TASK TO CARRY OUT
From the first line to the last, copy the data below word for word.

INPUT FOR THIS TASK
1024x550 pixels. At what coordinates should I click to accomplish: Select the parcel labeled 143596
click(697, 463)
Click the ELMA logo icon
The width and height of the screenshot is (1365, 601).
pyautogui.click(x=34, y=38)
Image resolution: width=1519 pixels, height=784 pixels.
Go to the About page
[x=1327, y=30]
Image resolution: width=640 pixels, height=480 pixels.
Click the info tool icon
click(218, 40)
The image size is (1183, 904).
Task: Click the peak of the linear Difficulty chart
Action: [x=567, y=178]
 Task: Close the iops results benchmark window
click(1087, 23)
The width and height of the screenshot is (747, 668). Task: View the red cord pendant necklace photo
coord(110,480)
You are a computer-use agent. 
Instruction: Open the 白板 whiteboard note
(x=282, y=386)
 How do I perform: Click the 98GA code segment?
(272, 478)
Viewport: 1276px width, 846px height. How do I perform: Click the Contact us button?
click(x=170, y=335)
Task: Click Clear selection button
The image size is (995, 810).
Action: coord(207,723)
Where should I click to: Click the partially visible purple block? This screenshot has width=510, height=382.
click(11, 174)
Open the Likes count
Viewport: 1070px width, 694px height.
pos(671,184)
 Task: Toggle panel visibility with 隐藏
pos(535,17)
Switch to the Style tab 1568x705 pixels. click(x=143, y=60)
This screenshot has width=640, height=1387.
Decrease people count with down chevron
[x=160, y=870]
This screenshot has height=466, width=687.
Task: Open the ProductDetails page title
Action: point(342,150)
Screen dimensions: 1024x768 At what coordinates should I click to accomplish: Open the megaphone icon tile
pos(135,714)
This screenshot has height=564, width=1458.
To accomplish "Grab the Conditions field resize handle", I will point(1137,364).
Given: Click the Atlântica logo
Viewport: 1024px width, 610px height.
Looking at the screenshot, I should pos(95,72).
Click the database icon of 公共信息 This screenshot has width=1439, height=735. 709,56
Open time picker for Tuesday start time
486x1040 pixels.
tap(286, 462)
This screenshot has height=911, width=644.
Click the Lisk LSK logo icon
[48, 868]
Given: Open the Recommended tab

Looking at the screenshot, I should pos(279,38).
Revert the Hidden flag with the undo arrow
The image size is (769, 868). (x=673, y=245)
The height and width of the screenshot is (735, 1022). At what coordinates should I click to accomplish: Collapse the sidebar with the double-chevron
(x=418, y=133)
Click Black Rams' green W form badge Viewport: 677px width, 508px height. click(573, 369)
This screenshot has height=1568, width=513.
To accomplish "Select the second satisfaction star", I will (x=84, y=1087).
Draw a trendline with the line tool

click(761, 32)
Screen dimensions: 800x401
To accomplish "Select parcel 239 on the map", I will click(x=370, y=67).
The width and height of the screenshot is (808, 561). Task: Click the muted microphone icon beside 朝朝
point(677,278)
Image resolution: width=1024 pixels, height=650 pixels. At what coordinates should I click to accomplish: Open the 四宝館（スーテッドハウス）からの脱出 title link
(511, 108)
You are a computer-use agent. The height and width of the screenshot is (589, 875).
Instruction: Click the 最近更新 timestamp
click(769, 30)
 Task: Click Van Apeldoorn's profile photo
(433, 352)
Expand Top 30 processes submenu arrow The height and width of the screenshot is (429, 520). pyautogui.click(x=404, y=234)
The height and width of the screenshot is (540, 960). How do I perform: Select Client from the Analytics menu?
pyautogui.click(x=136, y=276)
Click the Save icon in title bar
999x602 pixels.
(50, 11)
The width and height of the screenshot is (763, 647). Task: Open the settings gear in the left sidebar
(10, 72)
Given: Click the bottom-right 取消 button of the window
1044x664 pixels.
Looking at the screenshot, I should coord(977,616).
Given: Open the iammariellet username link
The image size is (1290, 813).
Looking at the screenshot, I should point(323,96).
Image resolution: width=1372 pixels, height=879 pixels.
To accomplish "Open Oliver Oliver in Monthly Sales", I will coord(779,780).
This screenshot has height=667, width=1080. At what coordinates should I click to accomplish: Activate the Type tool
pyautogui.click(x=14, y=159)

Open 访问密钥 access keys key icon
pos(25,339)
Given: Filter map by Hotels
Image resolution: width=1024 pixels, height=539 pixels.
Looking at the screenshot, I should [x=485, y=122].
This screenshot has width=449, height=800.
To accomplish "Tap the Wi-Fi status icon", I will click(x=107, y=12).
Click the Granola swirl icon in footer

COMPLETED EXERCISE
1024x550 pixels. At what coordinates should I click to accomplish: Select the parcel labeled 143596
click(697, 463)
Click the ELMA logo icon
The width and height of the screenshot is (1365, 601).
pyautogui.click(x=34, y=38)
Image resolution: width=1519 pixels, height=784 pixels.
Go to the About page
[x=1327, y=30]
Image resolution: width=640 pixels, height=480 pixels.
Click the info tool icon
click(218, 40)
The image size is (1183, 904).
Task: Click the peak of the linear Difficulty chart
Action: [x=567, y=178]
 Task: Close the iops results benchmark window
click(1087, 23)
The width and height of the screenshot is (747, 668). Task: View the red cord pendant necklace photo
coord(110,480)
You are a computer-use agent. 
Instruction: Open the 白板 whiteboard note
(x=282, y=386)
 How do I perform: Click the 98GA code segment?
(272, 478)
Viewport: 1276px width, 846px height. How do I perform: Click the Contact us button?
click(x=170, y=335)
Task: Click Clear selection button
The image size is (995, 810).
Action: coord(207,723)
Where should I click to: Click the partially visible purple block? This screenshot has width=510, height=382.
click(11, 174)
Open the Likes count
Viewport: 1070px width, 694px height.
pos(671,184)
 Task: Toggle panel visibility with 隐藏
pos(535,17)
Switch to the Style tab 1568x705 pixels. click(x=143, y=60)
This screenshot has width=640, height=1387.
Decrease people count with down chevron
[x=160, y=870]
This screenshot has height=466, width=687.
Task: Open the ProductDetails page title
Action: point(342,150)
Screen dimensions: 1024x768 At what coordinates should I click to accomplish: Open the megaphone icon tile
pos(135,714)
This screenshot has height=564, width=1458.
To accomplish "Grab the Conditions field resize handle", I will point(1137,364).
Given: Click the Atlântica logo
Viewport: 1024px width, 610px height.
Looking at the screenshot, I should pos(95,72).
Click the database icon of 公共信息 This screenshot has width=1439, height=735. 709,56
Open time picker for Tuesday start time
486x1040 pixels.
tap(286, 462)
This screenshot has height=911, width=644.
Click the Lisk LSK logo icon
[48, 868]
Given: Open the Recommended tab

Looking at the screenshot, I should pos(279,38).
Revert the Hidden flag with the undo arrow
The image size is (769, 868). (x=673, y=245)
The height and width of the screenshot is (735, 1022). At what coordinates should I click to accomplish: Collapse the sidebar with the double-chevron
(x=418, y=133)
Click Black Rams' green W form badge Viewport: 677px width, 508px height. click(573, 369)
This screenshot has height=1568, width=513.
To accomplish "Select the second satisfaction star", I will (x=84, y=1087).
Draw a trendline with the line tool

click(761, 32)
Screen dimensions: 800x401
To accomplish "Select parcel 239 on the map", I will click(x=370, y=67).
The width and height of the screenshot is (808, 561). Task: Click the muted microphone icon beside 朝朝
point(677,278)
Image resolution: width=1024 pixels, height=650 pixels. At what coordinates should I click to accomplish: Open the 四宝館（スーテッドハウス）からの脱出 title link
(511, 108)
You are a computer-use agent. The height and width of the screenshot is (589, 875).
Instruction: Click the 最近更新 timestamp
click(769, 30)
 Task: Click Van Apeldoorn's profile photo
(433, 352)
Expand Top 30 processes submenu arrow The height and width of the screenshot is (429, 520). pyautogui.click(x=404, y=234)
The height and width of the screenshot is (540, 960). How do I perform: Select Client from the Analytics menu?
pyautogui.click(x=136, y=276)
Click the Save icon in title bar
999x602 pixels.
(50, 11)
The width and height of the screenshot is (763, 647). Task: Open the settings gear in the left sidebar
(10, 72)
Given: Click the bottom-right 取消 button of the window
1044x664 pixels.
Looking at the screenshot, I should coord(977,616).
Given: Open the iammariellet username link
The image size is (1290, 813).
Looking at the screenshot, I should point(323,96).
Image resolution: width=1372 pixels, height=879 pixels.
To accomplish "Open Oliver Oliver in Monthly Sales", I will coord(779,780).
This screenshot has height=667, width=1080. At what coordinates should I click to accomplish: Activate the Type tool
pyautogui.click(x=14, y=159)

Open 访问密钥 access keys key icon
pos(25,339)
Given: Filter map by Hotels
Image resolution: width=1024 pixels, height=539 pixels.
Looking at the screenshot, I should [x=485, y=122].
This screenshot has width=449, height=800.
To accomplish "Tap the Wi-Fi status icon", I will click(x=107, y=12).
Click the Granola swirl icon in footer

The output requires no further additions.